According to Articles 12-17 of Law No. 9887, dated 10.03.2008 'On the Protection of Personal Data', as amended, you have several rights concerning your personal data, and you may request additional information at any time regarding the processing of your personal data.
In accordance with Law No. 9887, dated 10.03.2008 'On the Protection of Personal Data', as amended, regarding the personal data processed by HAPPY Shpk, you have the following rights:

• Right to Access – You have the right to request at any time confirmation on whether your personal data is being processed by HAPPY Shpk, and to access these data and information regarding the purpose, retention period, legal basis for processing, categories of data being processed, as well as categories of recipients.
• Right to Request Blocking, Correction, or Deletion – If you are informed that your data is incorrect, false, or inaccurate, or has been collected and processed in violation of the law, you have the right to request correction or deletion of your personal data, as well as immediate cessation of processing.

• The right to disable the step-counting feature – you have the right to disable the step-reading option at any time.
• Automated Decision-Making – You have the right to request not to be subject to decisions that have legal effects on you or significantly affect you when the decision is based on automated processing of your data.

• Right to Object – In certain circumstances, you have the right to object to the processing of your personal data for specific purposes, according to the provisions of Article 15 of Law No. 9887, dated 10.03.2008 'On the Protection of Personal Data.'
• Right to Complain – If you believe that your rights, freedoms, or legitimate interests regarding personal data have been violated, you can file a written complaint to our official address and email, published on our website.
• Right to Compensation – If you prove that damage has been caused to you as a result of unlawful processing of personal data, you have the right to request compensation, according to the rules established in the Civil Code.

The written request must include your signature and be accompanied by a valid copy of your identification document, in order to prevent potential abuse by third parties.

The request must be sent in writing to the appropriate address of HAPPY Shpk, addressed to the Data Protection Officer, or by email to: loyalty@happy.al.
You may exercise your rights freely.
Within 30 days of receiving your request, we will send you the requested information or provide a reason for not granting or executing your request.
In case of dissatisfaction with the handling of requests by HAPPY Shpk, you always have the right to contact the Office of the Commissioner for Personal Data Protection, at: Rr. "Abdi Toptani", building 5, Tirana.
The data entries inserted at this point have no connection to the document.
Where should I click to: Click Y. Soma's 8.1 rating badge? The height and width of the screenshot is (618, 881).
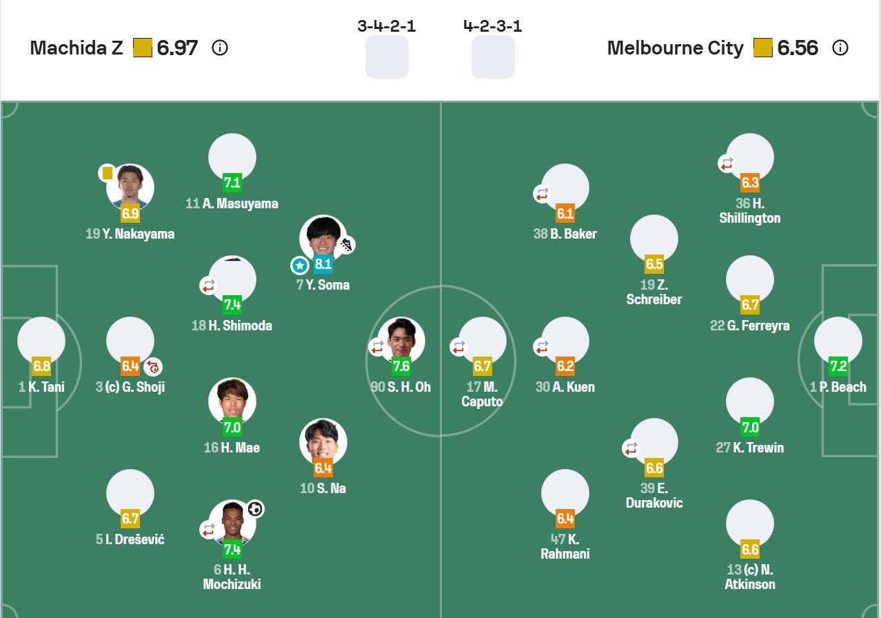[x=323, y=263]
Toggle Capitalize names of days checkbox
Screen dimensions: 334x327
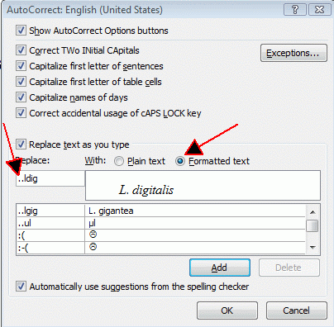coord(21,97)
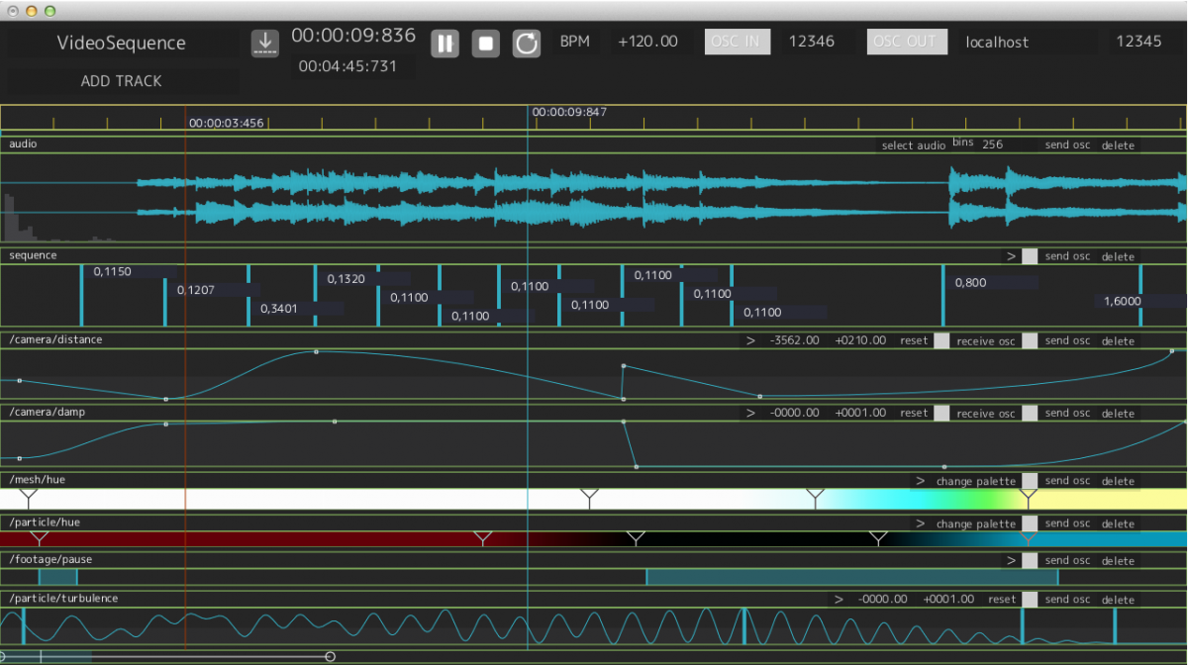Click the scrollbar handle circle at bottom
This screenshot has width=1188, height=665.
[x=330, y=656]
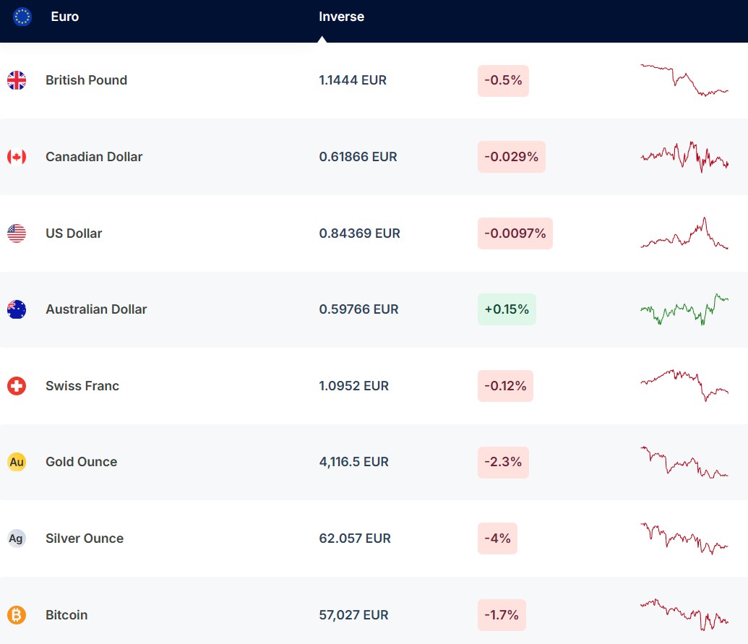Open the Swiss Franc link
748x644 pixels.
[x=82, y=386]
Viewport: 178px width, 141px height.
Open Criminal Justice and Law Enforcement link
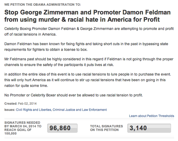(80, 110)
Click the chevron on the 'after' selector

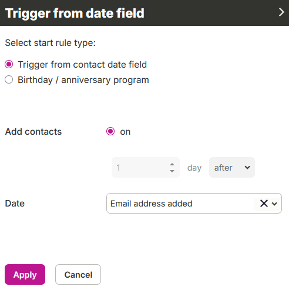coord(247,168)
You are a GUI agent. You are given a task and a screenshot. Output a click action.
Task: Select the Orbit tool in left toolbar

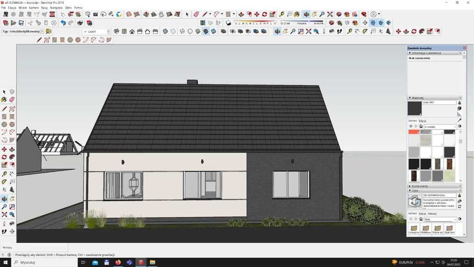(4, 199)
For more information, visit the Commissioner’s website at www.idp.al.
If the processing of personal data is based on consent, you may withdraw it at any time. To withdraw consent, you can contact us at: Email: loyalty@happy.al, Phone Number: +35544803999.
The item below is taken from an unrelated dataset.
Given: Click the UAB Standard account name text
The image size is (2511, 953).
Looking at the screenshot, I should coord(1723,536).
  1. RECIPIENTS OF DATA, INTERNATIONAL DATA TRANSFERS TO THIRD COUNTRIES

We share your personal data with our service providers, contracted by our company to perform lawful services on behalf of our company, under our supervision and according to our instructions, to ensure the best quality service for you.
Service contracts with the service providers include specific rules regarding their obligations for data protection.
This includes:

  • System registration service – Company INTELIQUA (service agreement)
  • IT services – GRUPI Balfin, of which our company is a part (service agreement)
  • Data sharing within the framework of collaboration for citizen/member benefit projects.
  • Data sharing with client companies for point transfers when purchases are made at customer stores (data such as: first name, last name, phone number, card holder's details). The data appears on the HAPPY platform, and the customer simply views the data when the card is used.
  • Agreement for IT services with Balfin Group to ensure network security.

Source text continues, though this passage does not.